Single‐Dose Pharmacokinetics and Safety of Ubrogepant in Adults With Hepatic Impairment: Results From an Open‐Label, Phase 1 Trial

Ubrogepant is an oral calcitonin gene–related peptide receptor antagonist approved for the treatment of acute migraine headaches. Ubrogepant demonstrated efficacy and safety in 2 pivotal phase 3 studies (N = 2240) that led to its approval. Here, we report the pharmacokinetics and safety results from a phase 1 study in which participants with severe (n = 4), moderate (n = 8), or mild (n = 8) hepatic impairment and matched participants with normal hepatic function (n = 8) were administered a single dose of 100 mg of ubrogepant.

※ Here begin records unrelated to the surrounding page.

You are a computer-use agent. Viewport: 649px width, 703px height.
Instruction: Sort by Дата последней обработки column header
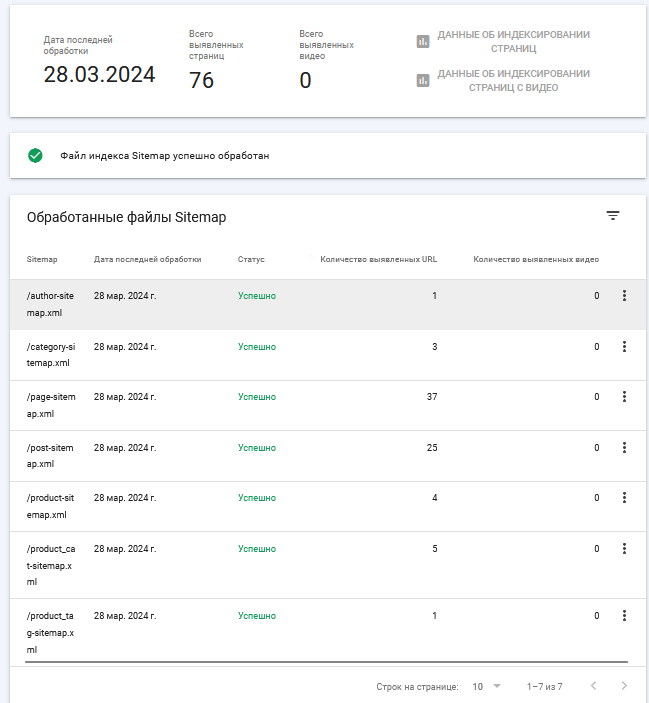tap(147, 259)
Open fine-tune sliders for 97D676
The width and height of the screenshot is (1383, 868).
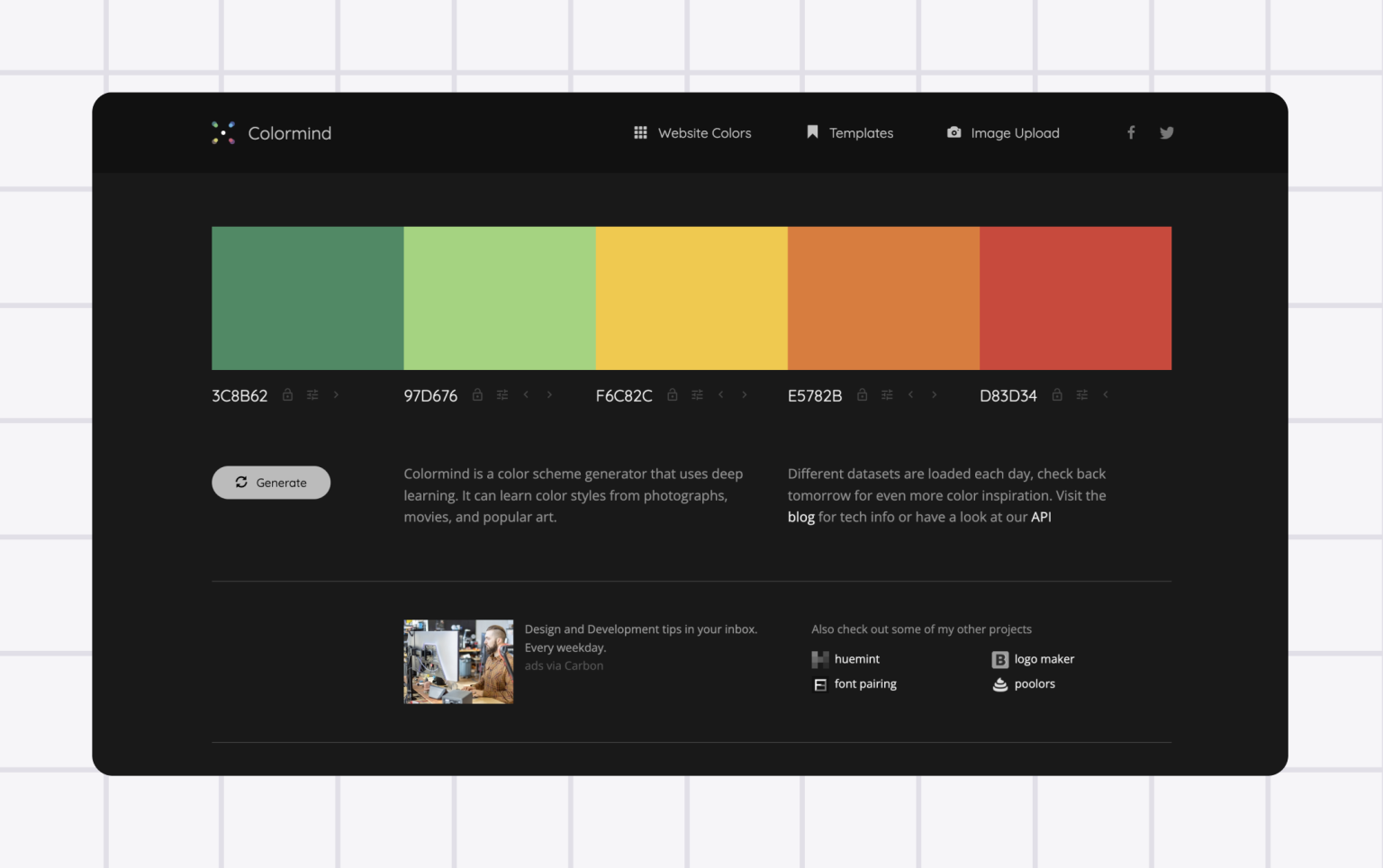502,394
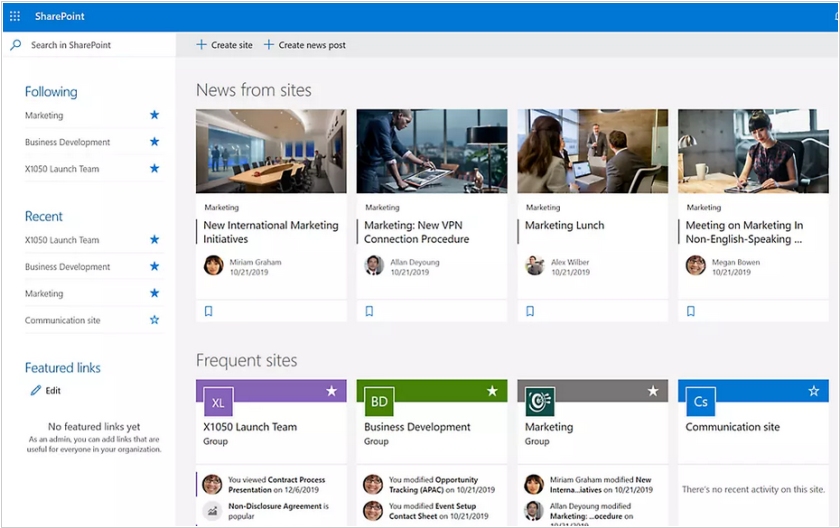This screenshot has width=840, height=528.
Task: Click the Cs Communication site tile icon
Action: (x=700, y=401)
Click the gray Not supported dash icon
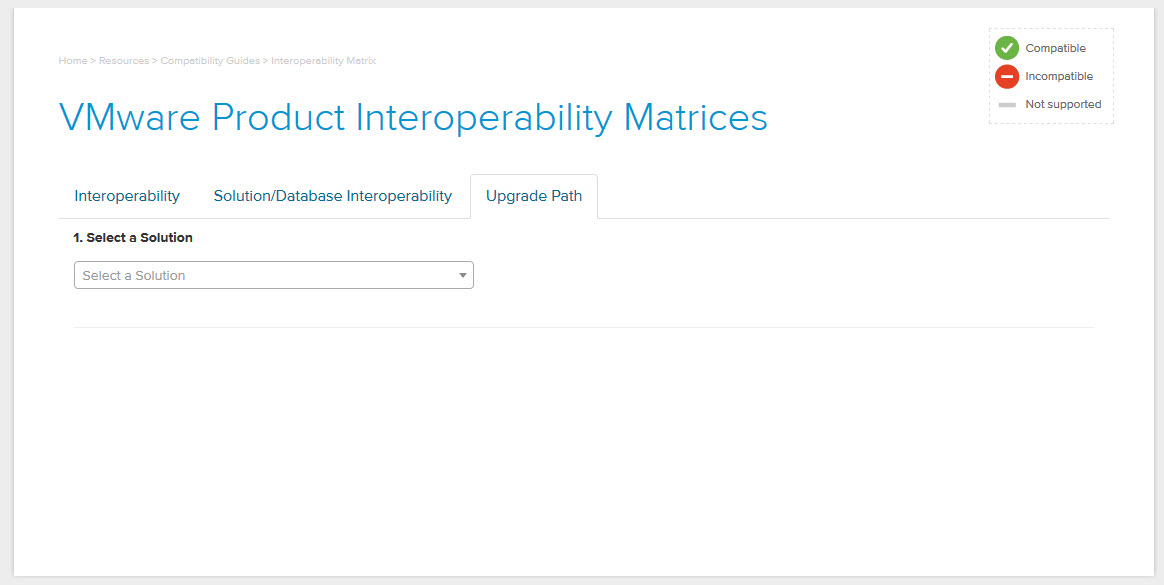The image size is (1164, 585). coord(1007,105)
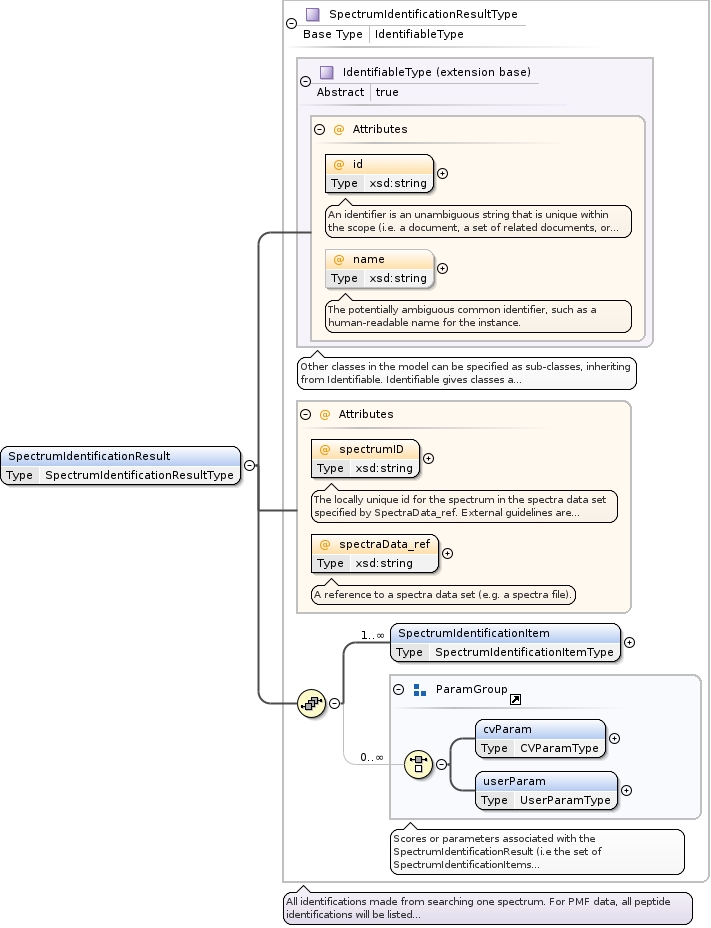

Twenty‐eight participants aged 36 to 70 years were enrolled and completed the study. In participants with mild, moderate, or severe hepatic impairment, ubrogepant systemic exposure (area under the plasma concentration–time curve) increased by 7%, 52%, and 115%, respectively, compared with participants with normal hepatic function (≈1600 ng • h/mL). Peak exposure increased by 1%, 18%, and 26%, respectively, in participants with mild, moderate, or severe hepatic impairment compared to those with normal hepatic function (≈400 ng/mL). Plasma protein binding did not change significantly across groups. No dose adjustment is recommended for patients with mild or moderate hepatic impairment. Dose adjustment (50 mg) is recommended for patients with severe hepatic impairment. Single doses of ubrogepant 100 mg were safe, and all the enrolled participants, regardless of hepatic function, completed the study.